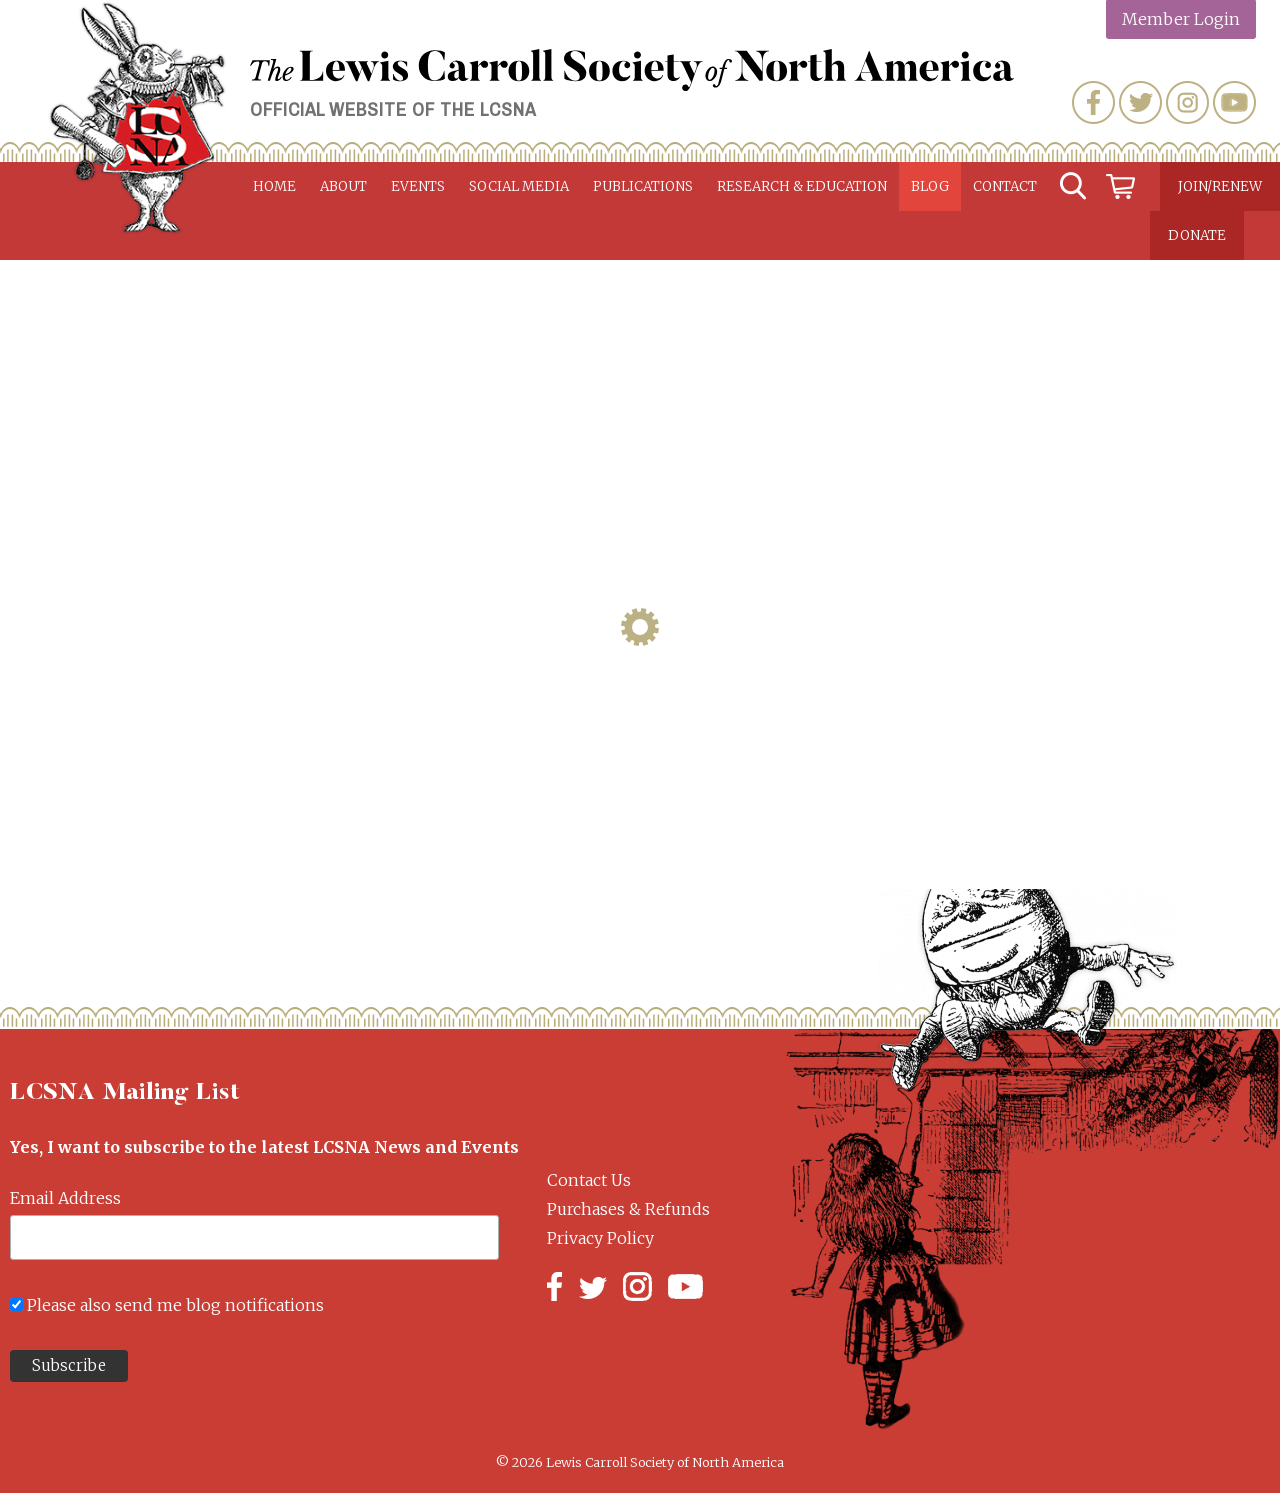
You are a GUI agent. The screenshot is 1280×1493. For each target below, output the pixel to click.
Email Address (65, 1198)
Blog (930, 186)
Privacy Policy (600, 1238)
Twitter (1140, 102)
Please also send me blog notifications (175, 1305)
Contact (1005, 186)
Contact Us (589, 1180)
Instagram (1187, 102)
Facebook (1093, 102)
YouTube (1234, 102)
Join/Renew (1220, 186)
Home (274, 186)
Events (418, 186)
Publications (643, 186)
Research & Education (802, 186)
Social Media (519, 186)
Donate (1197, 235)
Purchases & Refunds (628, 1209)
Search (1073, 186)
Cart (1121, 186)
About (343, 186)
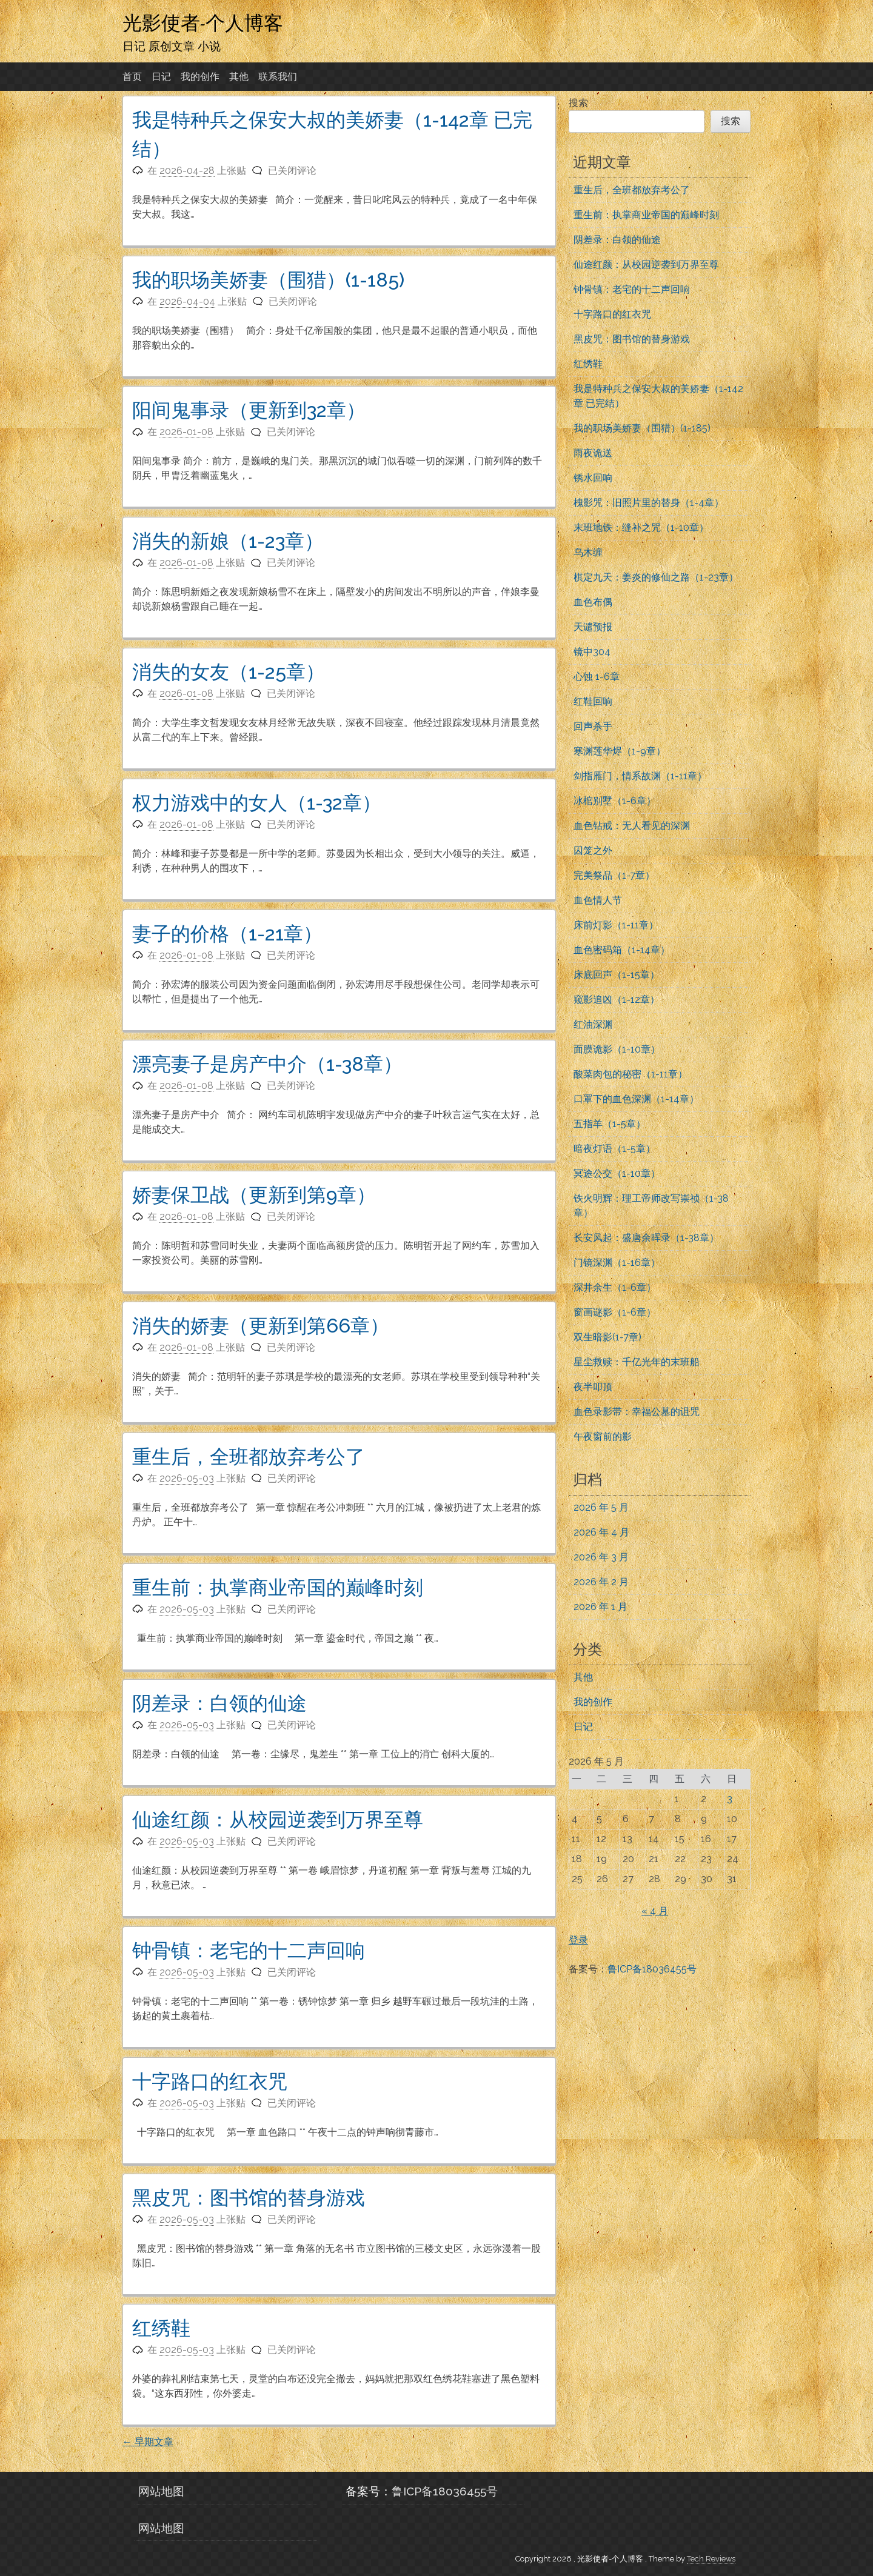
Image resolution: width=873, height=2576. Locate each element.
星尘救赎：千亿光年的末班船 (637, 1362)
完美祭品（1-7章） (614, 875)
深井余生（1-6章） (615, 1287)
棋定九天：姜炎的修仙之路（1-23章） (656, 577)
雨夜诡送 (593, 453)
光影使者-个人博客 (202, 22)
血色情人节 (598, 900)
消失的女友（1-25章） (228, 672)
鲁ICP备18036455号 (652, 1969)
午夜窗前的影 (603, 1436)
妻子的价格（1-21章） (227, 933)
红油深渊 (593, 1024)
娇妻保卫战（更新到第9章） (254, 1194)
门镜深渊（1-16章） (617, 1262)
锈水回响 (593, 478)
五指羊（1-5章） (610, 1124)
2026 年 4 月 (601, 1532)
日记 (161, 76)
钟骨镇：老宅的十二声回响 (248, 1950)
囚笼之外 (593, 850)
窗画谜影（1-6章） (615, 1312)
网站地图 (161, 2491)
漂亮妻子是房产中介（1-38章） (267, 1064)
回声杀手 (593, 726)
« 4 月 (654, 1911)
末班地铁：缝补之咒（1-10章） (641, 527)
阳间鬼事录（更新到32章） (249, 410)
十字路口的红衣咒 (209, 2081)
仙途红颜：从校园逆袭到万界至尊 (277, 1819)
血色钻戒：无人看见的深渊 (632, 825)
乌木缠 (588, 552)
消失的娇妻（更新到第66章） (260, 1325)
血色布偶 (593, 602)
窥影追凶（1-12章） (617, 999)
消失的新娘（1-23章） (228, 541)
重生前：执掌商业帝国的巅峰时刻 (277, 1587)
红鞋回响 (593, 701)
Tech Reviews (711, 2558)
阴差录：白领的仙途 (219, 1703)
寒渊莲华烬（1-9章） (620, 751)
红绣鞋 (161, 2328)
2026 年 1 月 (600, 1606)
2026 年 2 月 (601, 1582)
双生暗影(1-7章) (607, 1337)
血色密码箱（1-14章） (622, 950)
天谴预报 (593, 627)
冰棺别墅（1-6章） (615, 801)
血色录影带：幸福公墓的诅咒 (637, 1411)
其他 (239, 76)
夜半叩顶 (593, 1387)
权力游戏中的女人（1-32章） (256, 802)
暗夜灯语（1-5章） (614, 1148)
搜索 (578, 102)
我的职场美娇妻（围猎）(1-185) (268, 279)
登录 (578, 1940)
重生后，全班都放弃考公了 (248, 1456)
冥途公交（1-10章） (617, 1173)
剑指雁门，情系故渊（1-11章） (640, 776)
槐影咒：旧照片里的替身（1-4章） (649, 502)
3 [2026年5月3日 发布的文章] (729, 1799)
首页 (132, 76)
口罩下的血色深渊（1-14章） (636, 1099)
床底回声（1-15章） (617, 974)
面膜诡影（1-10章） (617, 1049)
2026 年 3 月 (601, 1557)
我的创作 (200, 76)
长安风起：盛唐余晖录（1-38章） (646, 1237)
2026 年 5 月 (601, 1507)
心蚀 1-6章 (597, 676)
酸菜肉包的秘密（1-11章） (630, 1074)
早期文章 (147, 2442)
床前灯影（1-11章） (616, 925)
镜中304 (592, 651)
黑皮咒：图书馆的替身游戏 (248, 2197)
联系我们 (277, 76)
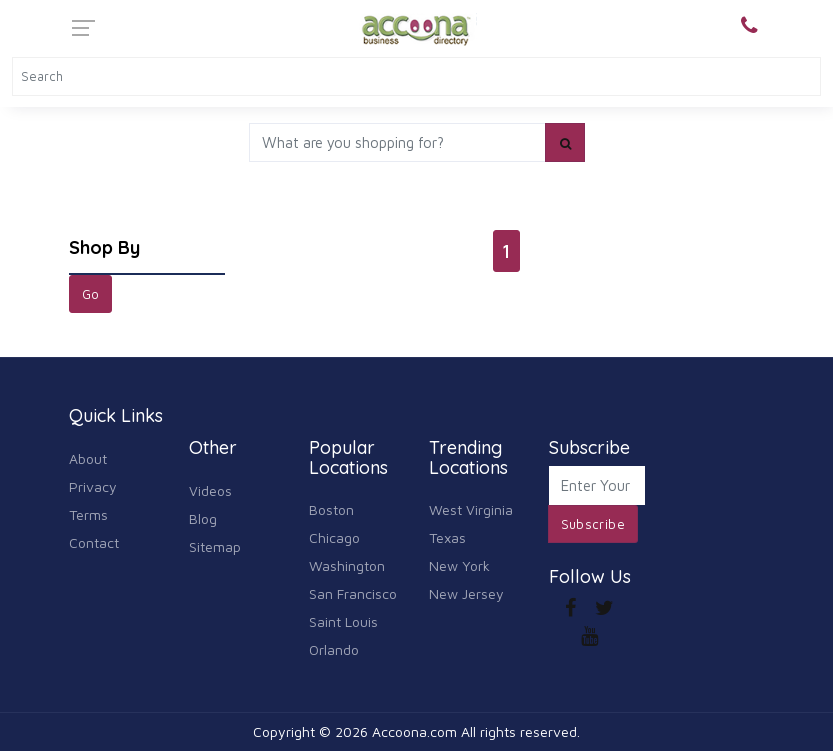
- - -
* **Written request**
Reproduce every line of the data above verbatim, leaving out the pictures.

* **Task output**
You are a GUI agent. The screenshot is 1280×1493. For each target below, output the pixel to click.
Email Address (65, 1198)
Blog (930, 186)
Privacy Policy (600, 1238)
Twitter (1140, 102)
Please also send me blog notifications (175, 1305)
Contact (1005, 186)
Contact Us (589, 1180)
Instagram (1187, 102)
Facebook (1093, 102)
YouTube (1234, 102)
Join/Renew (1220, 186)
Home (274, 186)
Events (418, 186)
Publications (643, 186)
Research & Education (802, 186)
Social Media (519, 186)
Donate (1197, 235)
Purchases & Refunds (628, 1209)
Search (1073, 186)
Cart (1121, 186)
About (343, 186)
Image resolution: width=873, height=2576. Locate each element.
星尘救赎：千亿光年的末班船 (637, 1362)
完美祭品（1-7章） (614, 875)
深井余生（1-6章） (615, 1287)
棋定九天：姜炎的修仙之路（1-23章） (656, 577)
雨夜诡送 (593, 453)
光影使者-个人博客 (202, 22)
血色情人节 (598, 900)
消失的女友（1-25章） (228, 672)
鲁ICP备18036455号 (652, 1969)
午夜窗前的影 (603, 1436)
妻子的价格（1-21章） (227, 933)
红油深渊 (593, 1024)
娇妻保卫战（更新到第9章） (254, 1194)
门镜深渊（1-16章） (617, 1262)
锈水回响 (593, 478)
五指羊（1-5章） (610, 1124)
2026 年 4 月 (601, 1532)
日记 (161, 76)
钟骨镇：老宅的十二声回响 (248, 1950)
囚笼之外 (593, 850)
窗画谜影（1-6章） (615, 1312)
网站地图 (161, 2491)
漂亮妻子是房产中介（1-38章） (267, 1064)
回声杀手 (593, 726)
« 4 月 (654, 1911)
末班地铁：缝补之咒（1-10章） (641, 527)
阳间鬼事录（更新到32章） (249, 410)
十字路口的红衣咒 (209, 2081)
仙途红颜：从校园逆袭到万界至尊 (277, 1819)
血色钻戒：无人看见的深渊 (632, 825)
乌木缠 (588, 552)
消失的娇妻（更新到第66章） (260, 1325)
血色布偶 (593, 602)
窥影追凶（1-12章） (617, 999)
消失的新娘（1-23章） (228, 541)
重生前：执掌商业帝国的巅峰时刻 (277, 1587)
红鞋回响 (593, 701)
Tech Reviews (711, 2558)
阴差录：白领的仙途 (219, 1703)
寒渊莲华烬（1-9章） (620, 751)
红绣鞋 (161, 2328)
2026 年 1 月 (600, 1606)
2026 年 2 月 (601, 1582)
双生暗影(1-7章) (607, 1337)
血色密码箱（1-14章） (622, 950)
天谴预报 (593, 627)
冰棺别墅（1-6章） (615, 801)
血色录影带：幸福公墓的诅咒 (637, 1411)
其他 (239, 76)
夜半叩顶 (593, 1387)
权力游戏中的女人（1-32章） (256, 802)
暗夜灯语（1-5章） (614, 1148)
搜索 (578, 102)
我的职场美娇妻（围猎）(1-185) (268, 279)
登录 (578, 1940)
重生后，全班都放弃考公了 (248, 1456)
冥途公交（1-10章） (617, 1173)
剑指雁门，情系故渊（1-11章） (640, 776)
槐影咒：旧照片里的替身（1-4章） (649, 502)
3 [2026年5月3日 发布的文章] (729, 1799)
首页 (132, 76)
口罩下的血色深渊（1-14章） (636, 1099)
床底回声（1-15章） (617, 974)
面膜诡影（1-10章） (617, 1049)
2026 年 3 月 (601, 1557)
我的创作 (200, 76)
长安风起：盛唐余晖录（1-38章） (646, 1237)
2026 年 5 月 (601, 1507)
心蚀 1-6章 (597, 676)
酸菜肉包的秘密（1-11章） (630, 1074)
早期文章 (147, 2442)
床前灯影（1-11章） (616, 925)
镜中304 (592, 651)
黑皮咒：图书馆的替身游戏 (248, 2197)
联系我们 (277, 76)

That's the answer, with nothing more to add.